Less than an hour later - there is a fourth caveman pose with club, I thought he was an artwork/pre-publicity thing, but there is one in my sealed set, you can just make out his back! So EY's right and I just don't have a lose one.
They are clearly in that time period between the current era and the back-end of the Cold War (sort of 1971-91'ish), vague 'fritz' helmets on a couple can be painted-out, so they will still go well in a Vietnam setting.
None of the sets are currently listed on Toy Major's site, but they are still carrying the larger GI's and one of the many 50mm iterations of Supreme's knights.
The combat figures were also issued in a theHornby train set 'Battle Zone' back in the noughties, and while I thought the cave-men might have been in its sister set; the Jurrassic Park knock-off 'Dino Safari', they weren't . . . the set got a handful of PVC Chinasaurs, but is linked through the AFV's. Probably a Hornby Hobbies thing, rather than Toy Major, so a tenuous link, but it ties all the loose-ends together, we have seen them before here I think, more than once, but that's how the cookie crumbles sometime.An M1 Abrams tank lookie-likey with running-gear and hull shape closer to the variable geometry of the predeceased MBT70 program's prototypes (they could drop their noses to enhance the 'hull-down' low-profile aspect) and a rather nice Hummer, which can be found in both sand and drab to match the troops. The Hummer has a removable tilt with very delicate locating-studs which tend to be found snapped-off.

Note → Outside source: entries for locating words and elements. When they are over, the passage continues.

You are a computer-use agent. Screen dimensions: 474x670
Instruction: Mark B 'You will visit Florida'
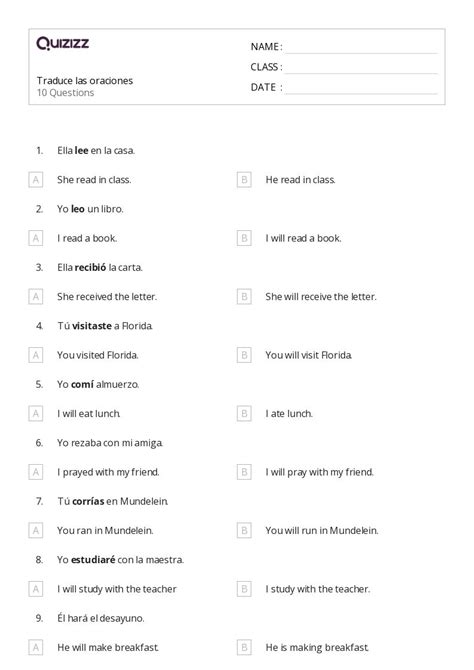tap(244, 356)

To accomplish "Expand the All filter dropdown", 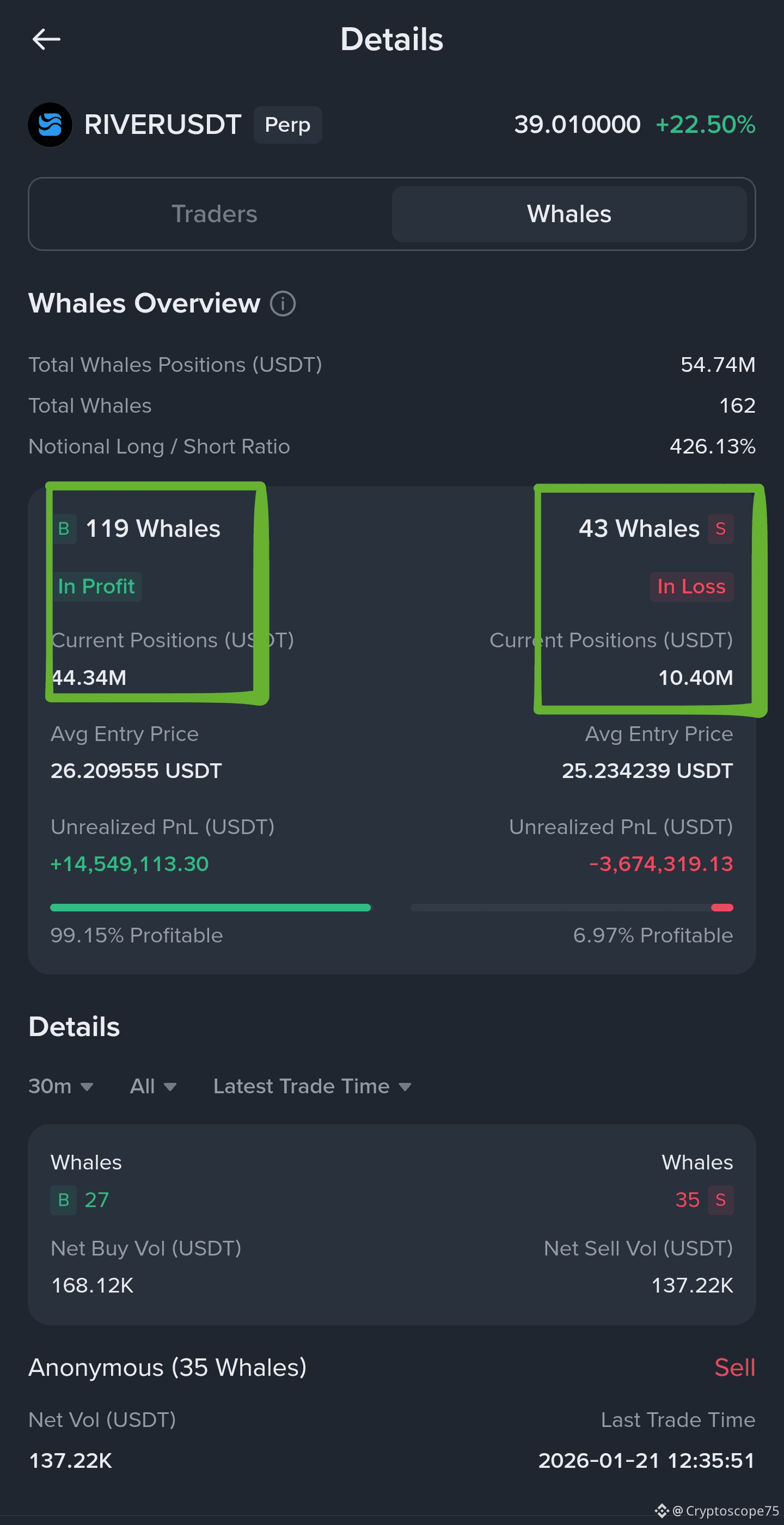I will [x=153, y=1086].
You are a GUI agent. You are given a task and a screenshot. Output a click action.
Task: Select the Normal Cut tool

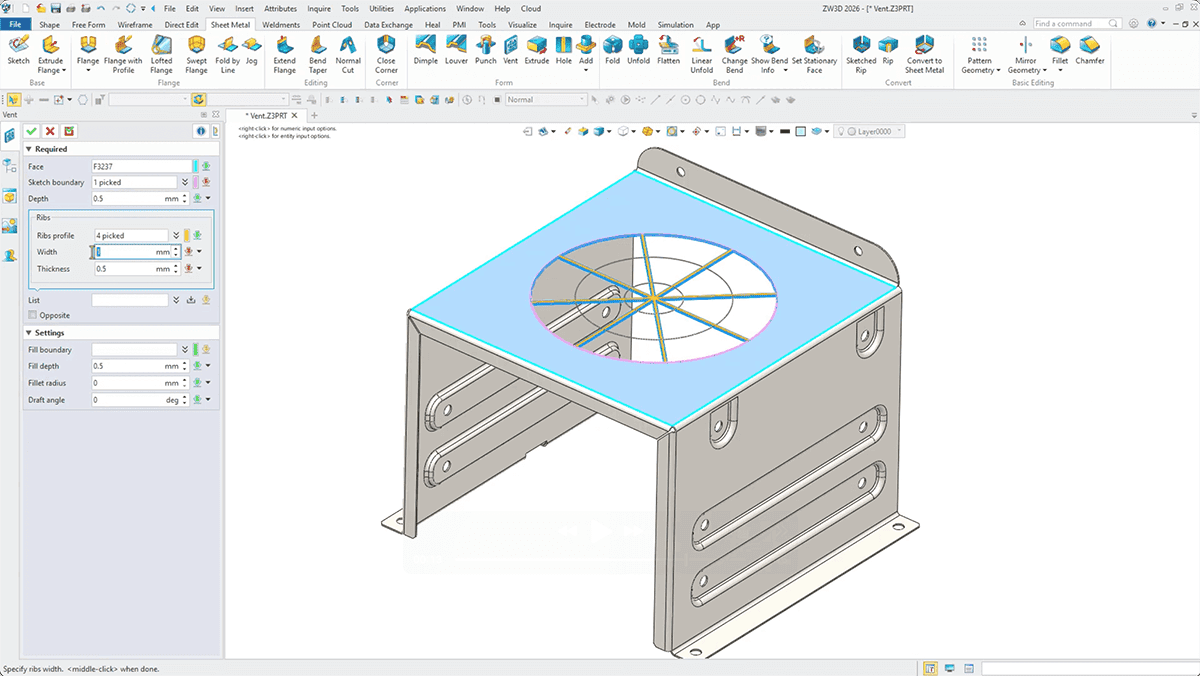click(348, 50)
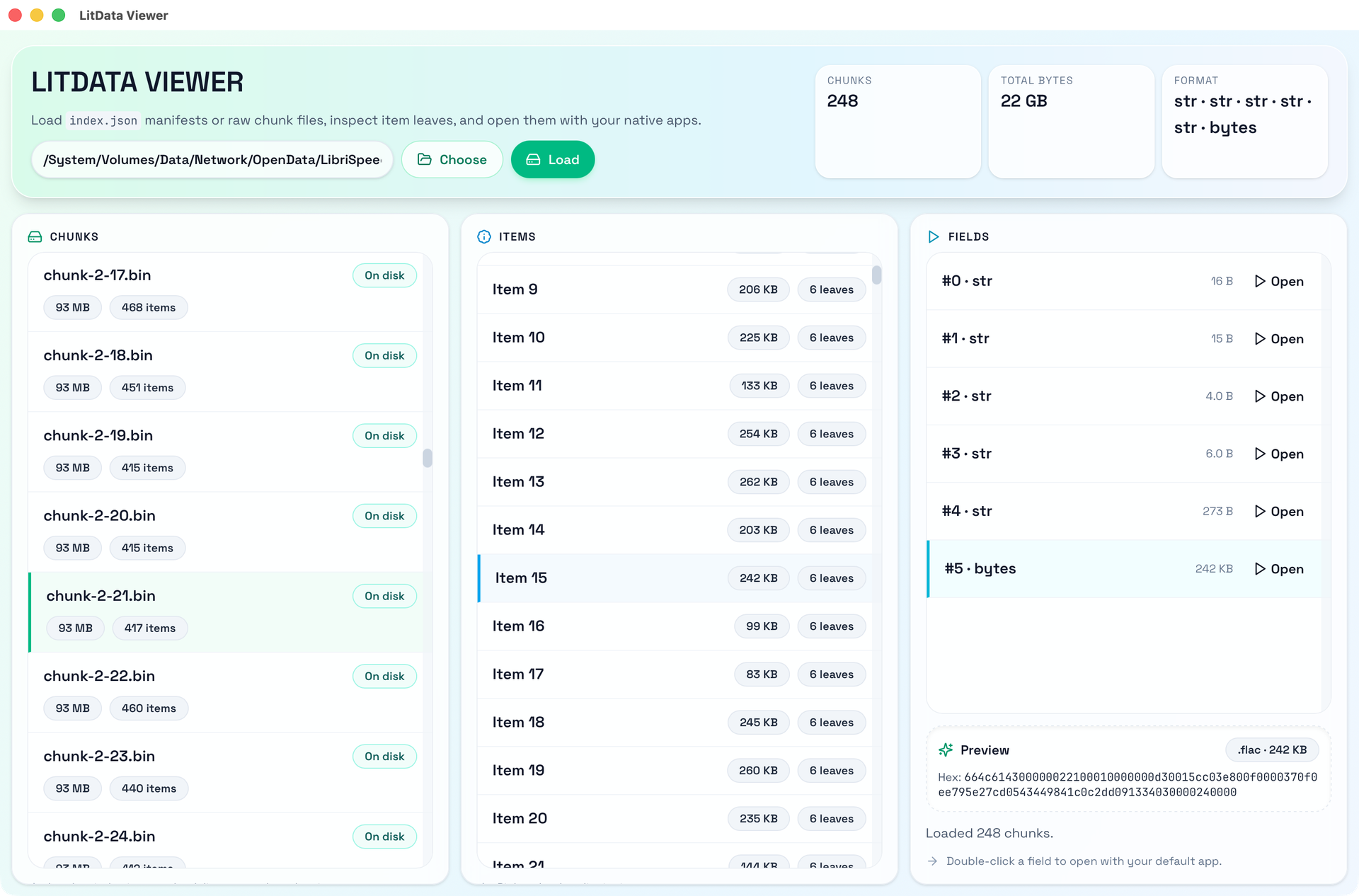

And that heading . . . it also means or has meant in the past - Tape Mark, Target Material, Tasking Memorandum, Task Memory, TeaM (as Tm. or tm), Team Materials, Team Member, Technical Maintenance, Technical Management, TeleMetering, TeleMetry, Temperature Meter, Temperature Monitor, Terrain Masking, Test Manager, "Thanks Man" (or "Mate"), Theater Missile, ['Landsat'] Thematic Mapper, Tone Modulation, [to receive] TeleMetry, TradeMark, Training Manual, Transmission Matrix, Transverse Magnetic [field], 'TROPO' Modem, Type Model, and Too Many [bloody abbreviations!].